There was the sudden silence of consternation. All, some five and twenty, laid down their knives and forks and looked at Paragot, who rose from his seat. Throwing out his right hand he declaimed:

"Ἄνδρα μοι ἔννεπε, Μοῦσα, πολύτροπον, ὃς μάλα πολλὰ
πλάγχθη, ἐπεὶ Τροίης ἱερὸν πτολίεθρον ἔπερσεν·
πολλῶν δ᾽ ἀνθρώπων ἴδεν ἄστεα καὶ νόον ἔγνω.

"Does anyone know what that is?"

A young fellow at the end of the table said it was the opening lines of the Odyssey.

"You are right, sir," said Paragot, threading his fingers through his long black hair. "They tell of my predecessor in office, the first President of this Club, who was a man of many wanderings and many sufferings and had seen many cities and knew the hearts of men. I, gentlemen, have had my Odyssey, and I have been to Warsaw, and," with a rapier flash of a glance at the gentleman who had accused him of leading bears, "I know the miserable hearts of men." He rapped on the table with his hammer. "Asticot, come here," he shouted.

I obeyed trembling.

"If ever you lift up your voice again in this assembly, I will have you boiled and served up with onion sauce, second-hand tripe that you are, and you shall be eaten underdone. Now go."

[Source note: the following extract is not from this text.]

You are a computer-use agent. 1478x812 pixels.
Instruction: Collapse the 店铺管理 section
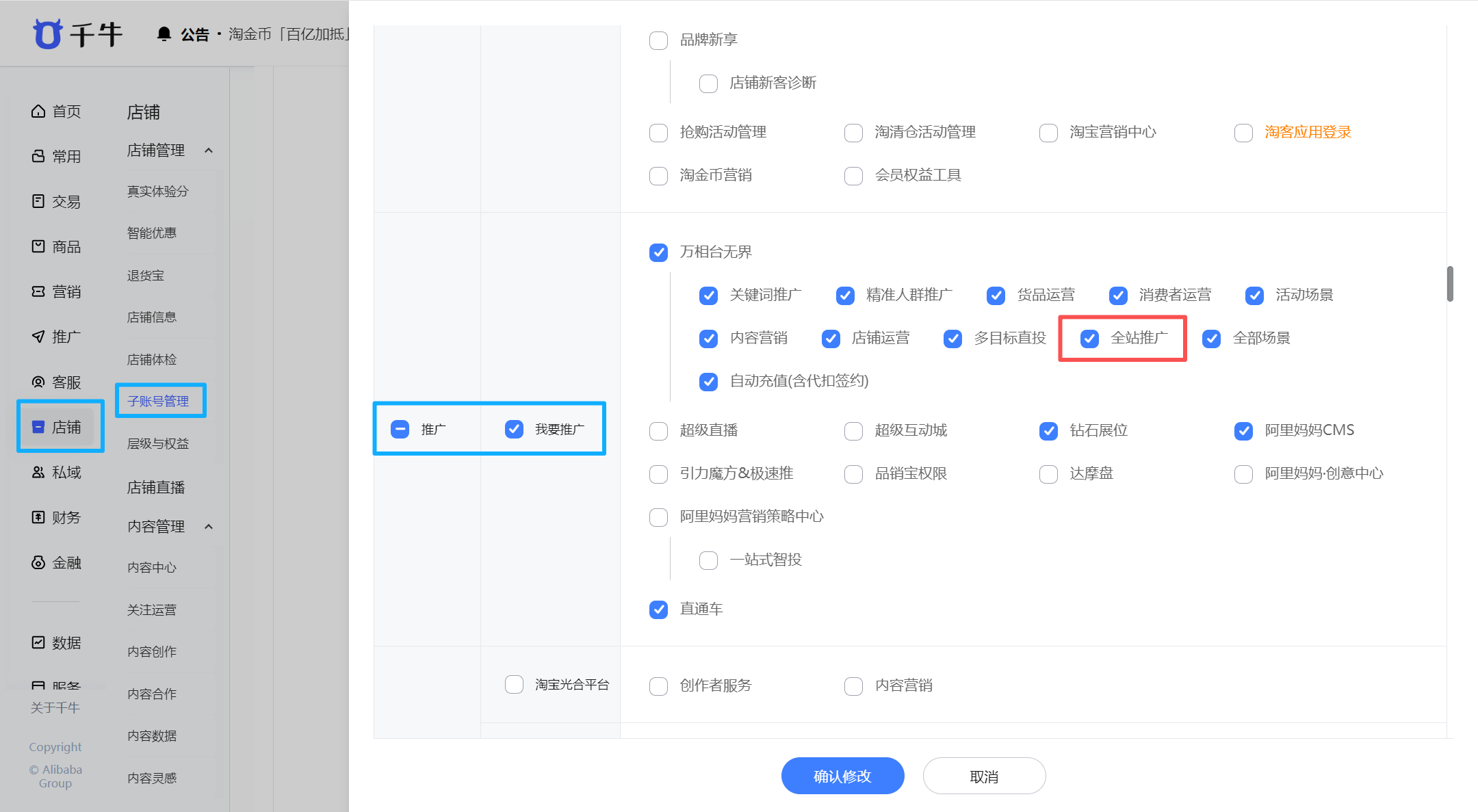pos(209,150)
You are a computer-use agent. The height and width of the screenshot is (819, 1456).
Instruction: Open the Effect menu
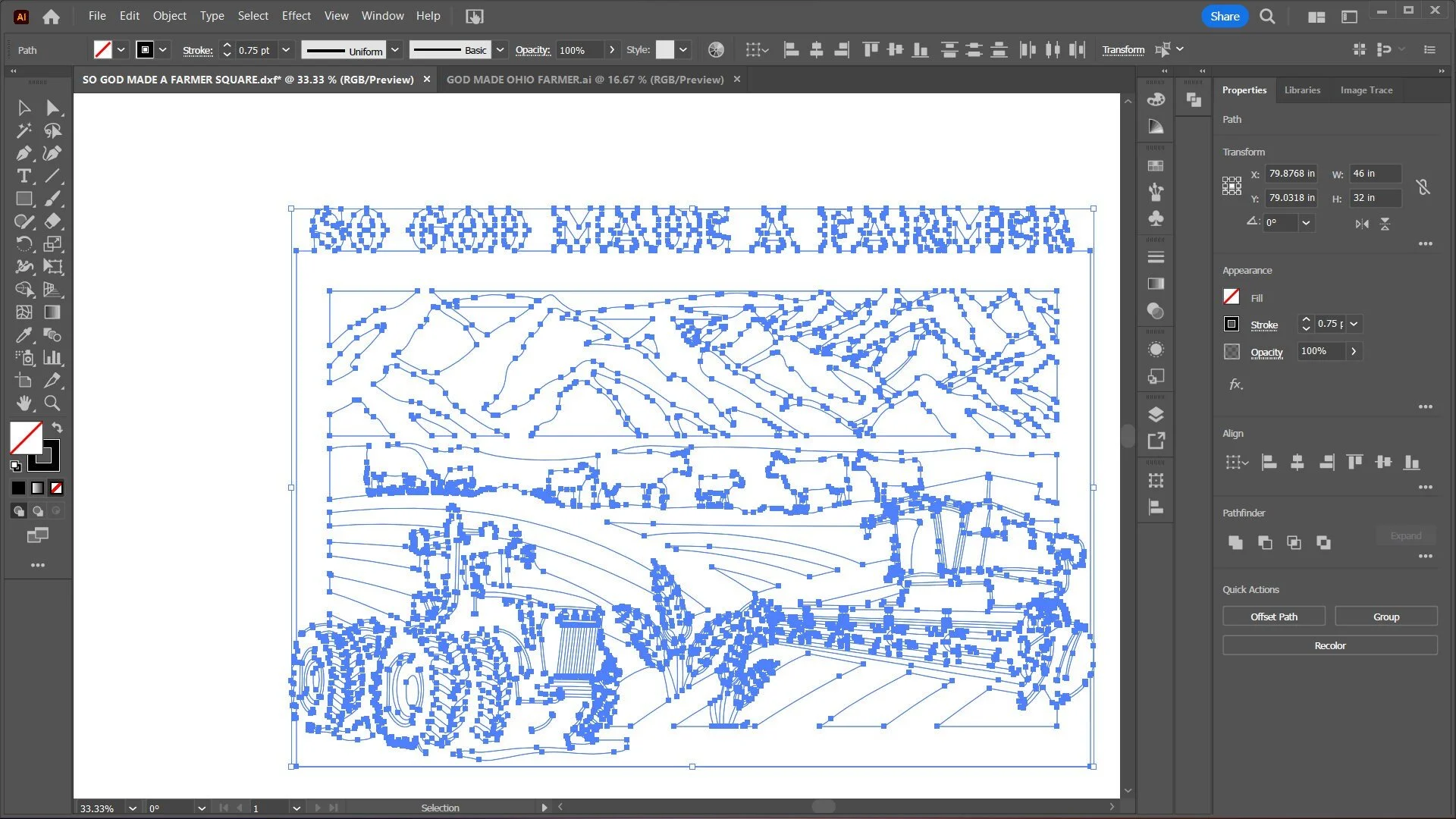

I felt shrivelled to the size of a pea. Beneath Paragot's grotesqueness ran an unprecedented severity. I was conscious of the accusing glare of every eye. In my blind bolt to the door I had the good fortune to run headlong into a tray of drinks which Cherubino was carrying.

The disaster saved the situation. Laughter rang out loud and the talk became general. The interlude was forgotten; but the man who said he had seen my master leading bears in Warsaw vanished from the Club for ever after.

The next morning when I entered Paragot's room to wake him I found him reading in bed. He looked up from his book.